In marked contrast to the bitter and protracted patent battle between mobile giants Apple and Samsung, the dispute between Apple and Google looks like it may be settled in amicable arbitration, assuming some remaining disagreements can be resolved.
Apple and Google have submitted legal documents to the Western District Court of Wisconsin which indicate that they each agree in principle to "binding arbitration" by a third party.
"Apple's goal has always been to find a mutual and transparent process to resolve this dispute on terms that are fair, reasonable and non-discriminatory ("FRAND") without the threat or taint of exclusionary remedies," wrote Apple counsel Bruce Sewell in a letter to Google that was submitted as part of the court papers.
"Your offer to arbitrate made before Judge Crabb on November 5, 2012 was therefore welcome news. We agree to arbitrate the value of mutual licenses to our respective SEP [standards essential patents] portfolios."
Google counsel Kent Walker responded in friendly terms, agreeing that a "piecemeal" resolution was to be avoided and concurring too on the desirability of reaching a speedy conclusion. Apple would like a decision in six months' time.
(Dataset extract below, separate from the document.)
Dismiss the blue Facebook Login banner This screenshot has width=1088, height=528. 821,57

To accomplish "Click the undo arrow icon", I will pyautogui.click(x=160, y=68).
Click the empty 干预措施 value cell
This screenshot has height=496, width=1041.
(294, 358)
“We have long sought a path to resolving patent issues and we welcome the chance to build on the constructive dialogue between our companies,” wrote Walker.
The main point of disagreement concerns out outstanding piece of litigation in Germany, referred to as the 'Orange Book' process, which Apple would like to be shut down as part of a sort of legal cease-fire while arbitration takes place. Google, however, feels that "the record is well developed and the process is scheduled to resolve before an arbitration decision would be reached".
Nevertheless, since the companies are keen to reach a global agreement - and one concerning the Android platform as a whole rather than merely the case of Google subsidiary Motorola Mobility, which was the focus of the case initially - one would assume that the stakes are high enough to encourage some compromise in this area.
Judge in Apple-Samsung case has no appetite for Jelly Bean
Meanwhile, Apple and Samsung continue to slug away at each other in a second patent case. Will clear heads prevail here, and bring us to some form of settlement? History suggests otherwise.
US magistrate judge Paul Grewall has ruled that Apple can add further products to the patent infringement case, such as the Galaxy S3 and the Galaxy Note. But version 4.1 of the Google Android operating system, 'Jelly Bean', cannot be included.